::: Excerpt provided
We’ve posted a few items in recent weeks about the unique rules of the USFL, which debuts tonight. From a fourth-and-12 alternative to onside kicks to a two-point shootout in lieu of standard overtime to defensive pass interference not being a spot foul unless egregious to no 10-yard chains to measure first downs, there are plenty of differences between the four-letter upstart and the three-letter behemoth.
Here’s another. In addition to the NFL-style (and distance) one- and two-point options, a team that scores a touchdown can go for three. The ball gets placed at the 10. Get it into the end zone, and six points become nine.
Which means a one-score game has expanded to nine points, and an 18-point game is still a two-score game.
With the fourth-and-12 option for keeping possession after a touchdown, even a 27-point margin in the fourth quarter isn’t entirely safe. Which should get people to keep watching, if they already are.
::::::
::: Source information
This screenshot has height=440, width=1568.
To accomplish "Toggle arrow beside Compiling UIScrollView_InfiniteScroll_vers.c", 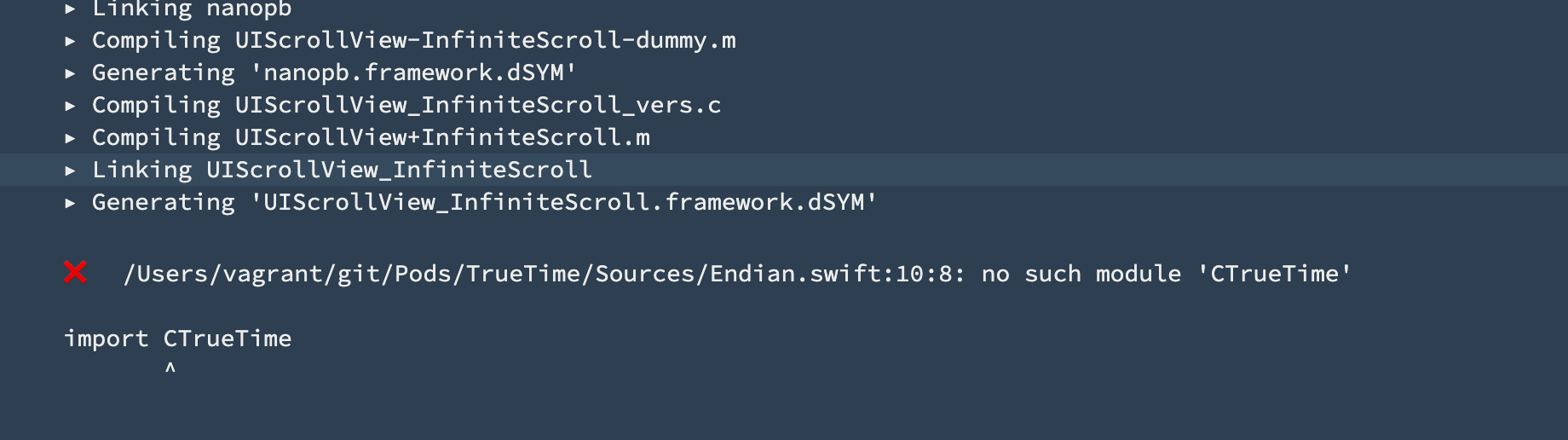I will tap(71, 105).
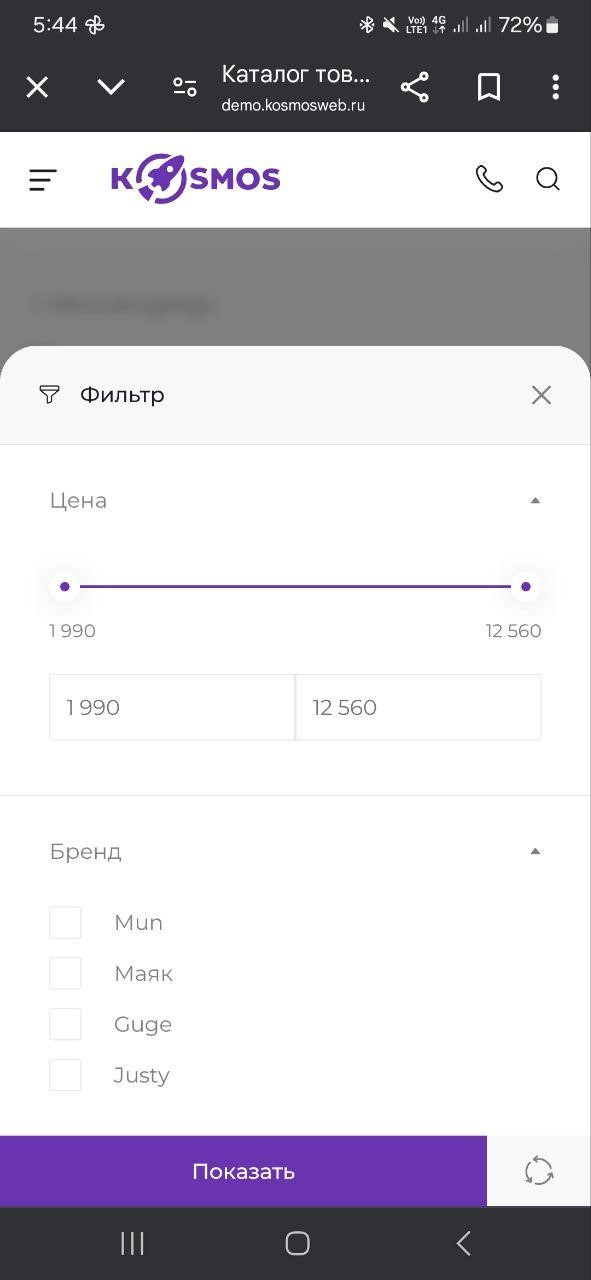Tap the minimum price input showing 1 990
Viewport: 591px width, 1280px height.
pos(171,707)
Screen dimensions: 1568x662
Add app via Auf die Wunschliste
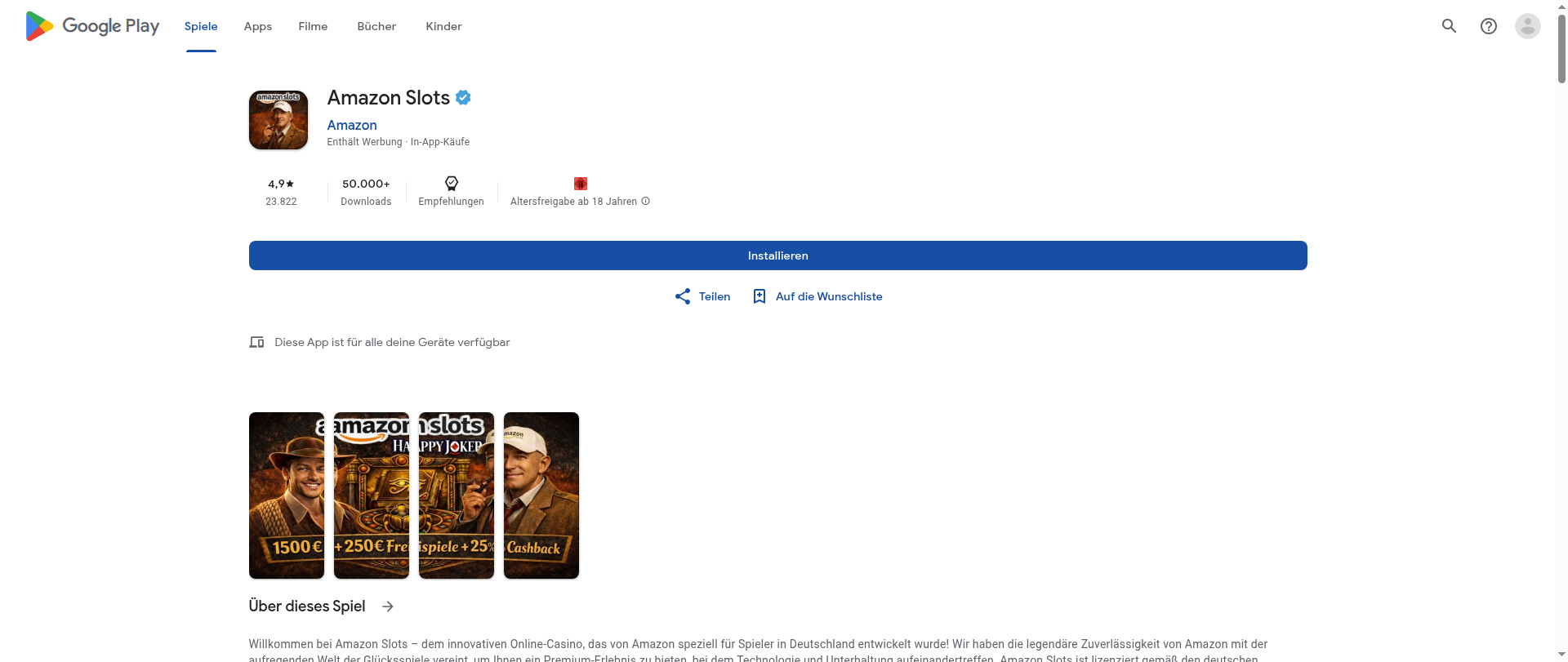click(817, 296)
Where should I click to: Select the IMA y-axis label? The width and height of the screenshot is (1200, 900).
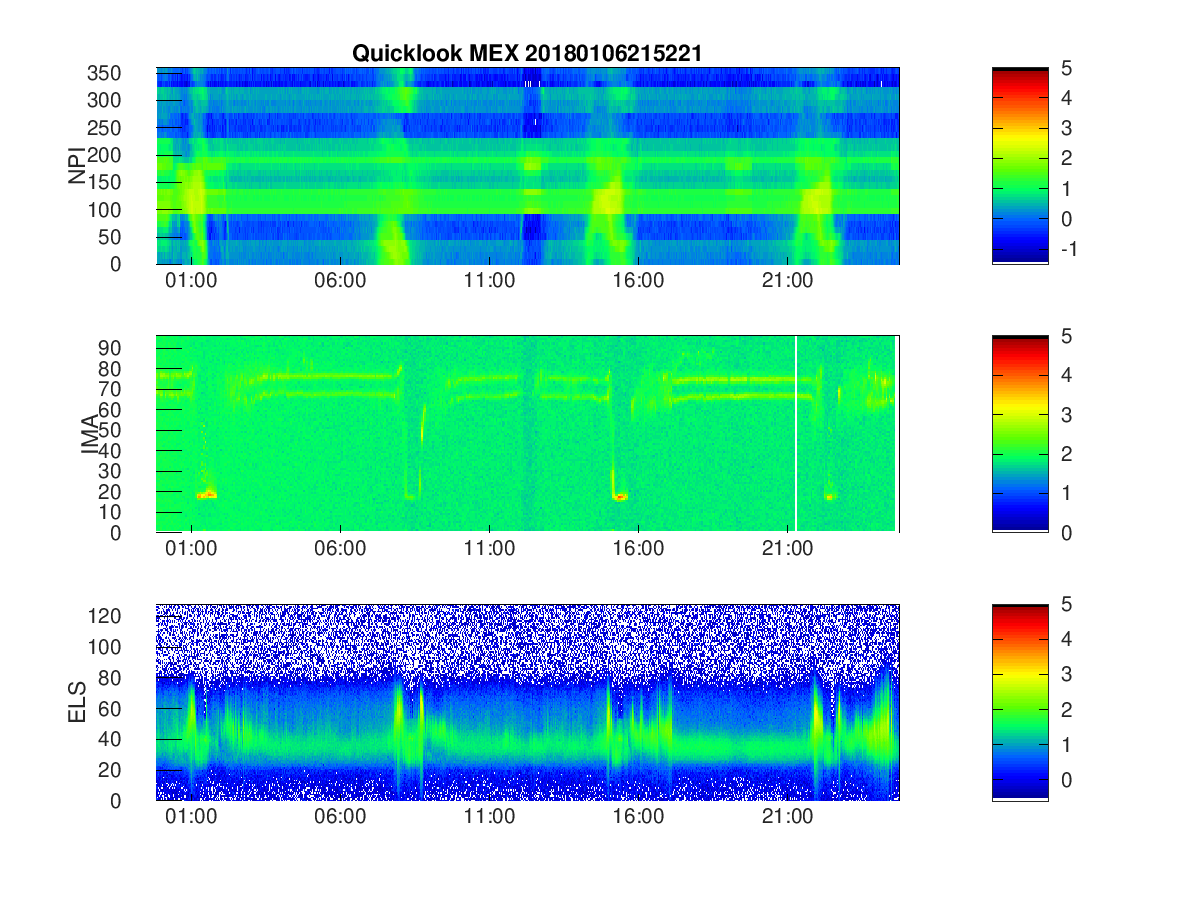(x=91, y=434)
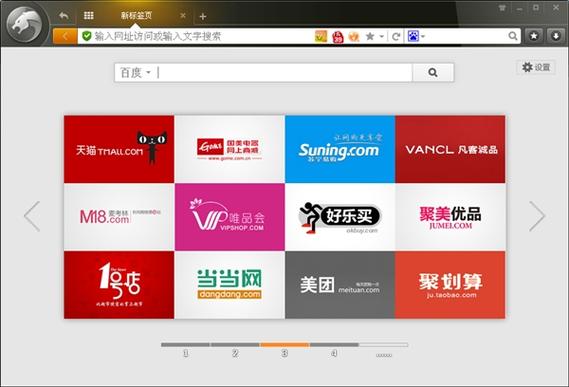Click the green security shield icon
This screenshot has width=569, height=387.
pyautogui.click(x=86, y=36)
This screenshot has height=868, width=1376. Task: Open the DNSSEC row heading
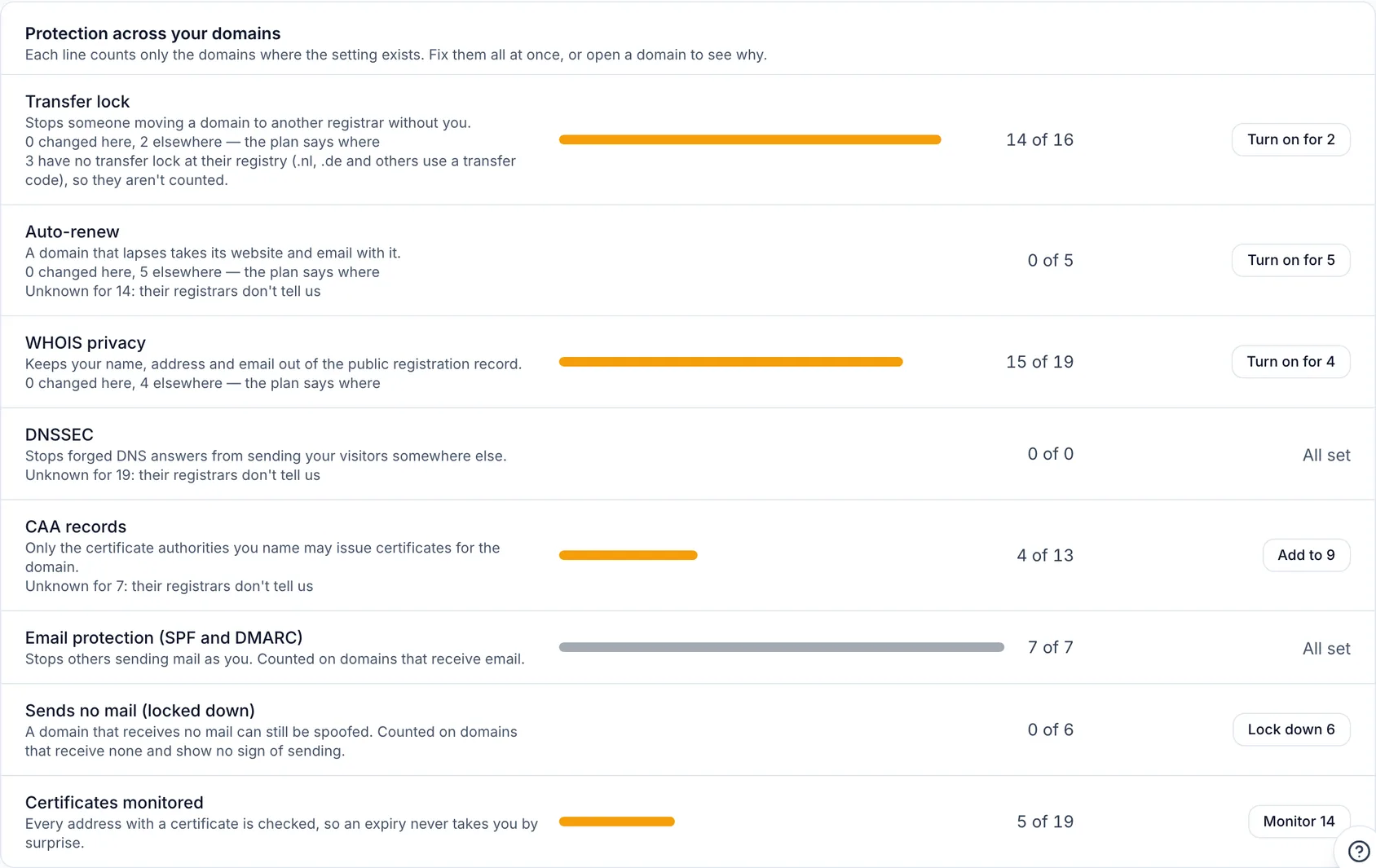pyautogui.click(x=60, y=435)
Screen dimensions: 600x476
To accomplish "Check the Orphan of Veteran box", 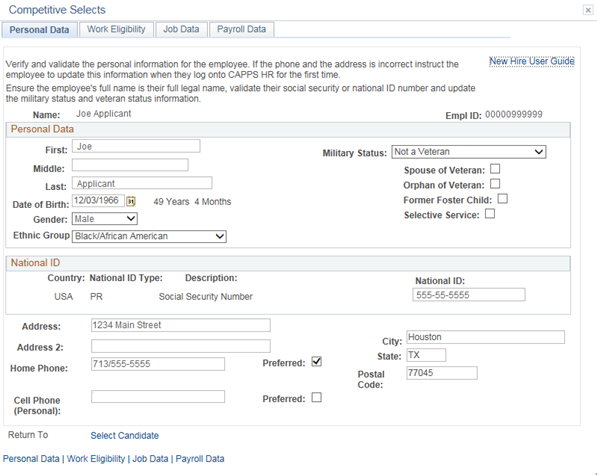I will tap(494, 184).
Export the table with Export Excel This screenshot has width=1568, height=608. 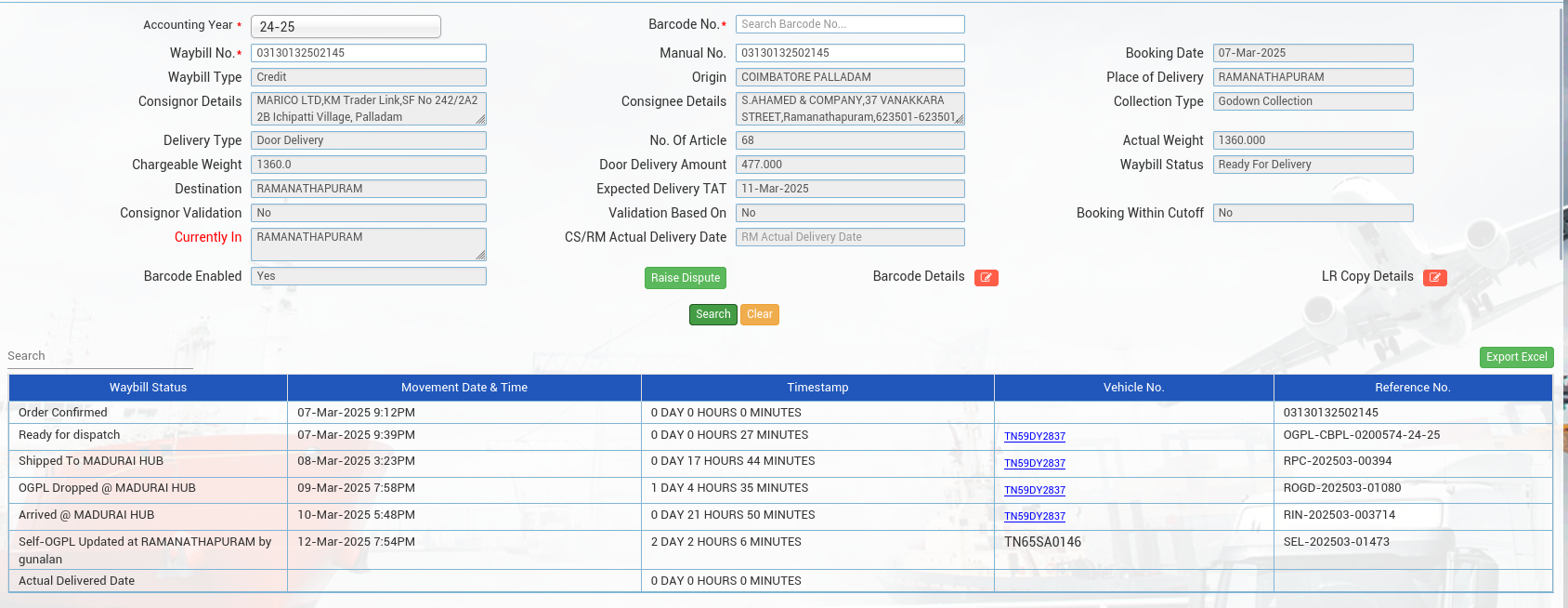(1516, 357)
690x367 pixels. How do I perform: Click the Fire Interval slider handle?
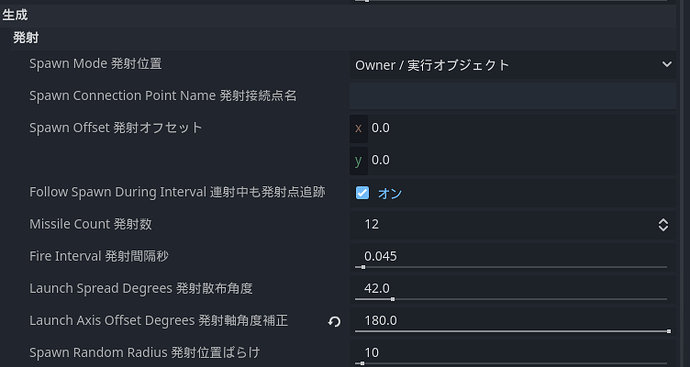click(x=363, y=267)
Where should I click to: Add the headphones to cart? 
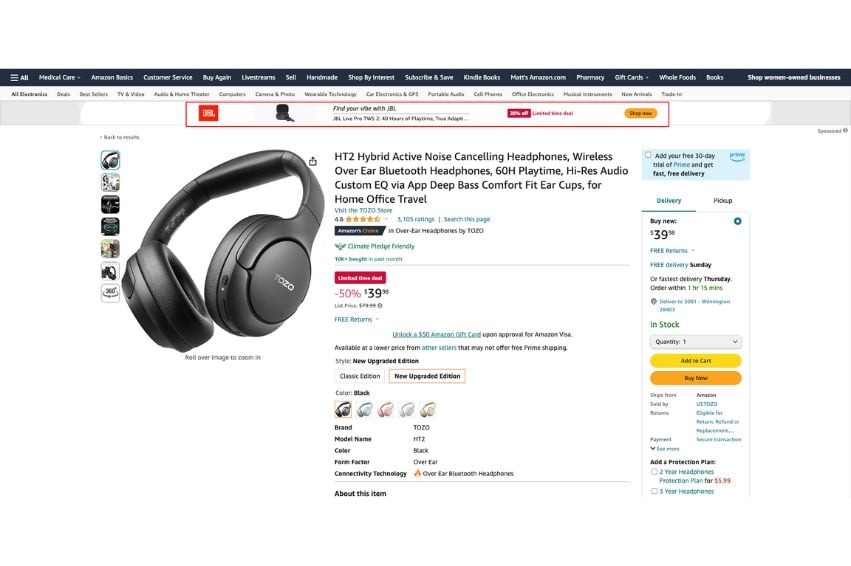(x=696, y=360)
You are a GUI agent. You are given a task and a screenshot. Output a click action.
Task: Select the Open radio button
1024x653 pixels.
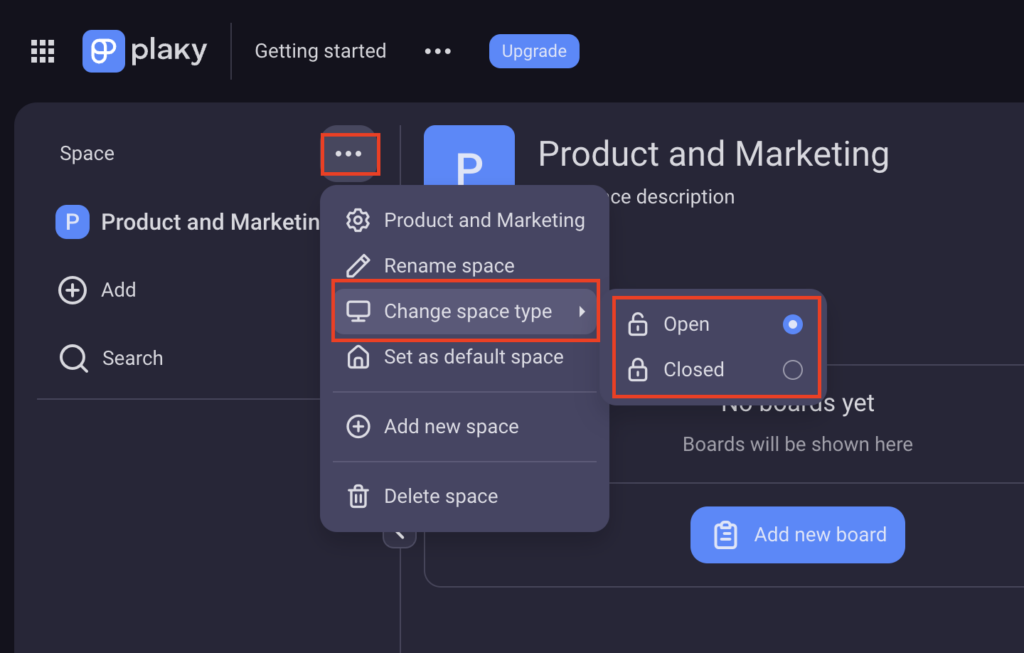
::::::
* **Problems to solve**
a) List each difference between the USFL and the NFL that the article on USFL rules names in its sentence beginning "From a fourth-and-12 alternative".
b) Return the passage of the article on USFL rules that runs from "We’ve posted a" up to and including "points become nine.".

* **Answers given**
a)
- A fourth-and-12 alternative to onside kicks
- A two-point shootout in lieu of standard overtime
- Defensive pass interference not being a spot foul unless egregious
- No 10-yard chains to measure first downs

b)
We’ve posted a few items in recent weeks about the unique rules of the USFL, which debuts tonight. From a fourth-and-12 alternative to onside kicks to a two-point shootout in lieu of standard overtime to defensive pass interference not being a spot foul unless egregious to no 10-yard chains to measure first downs, there are plenty of differences between the four-letter upstart and the three-letter behemoth.
Here’s another. In addition to the NFL-style (and distance) one- and two-point options, a team that scores a touchdown can go for three. The ball gets placed at the 10. Get it into the end zone, and six points become nine.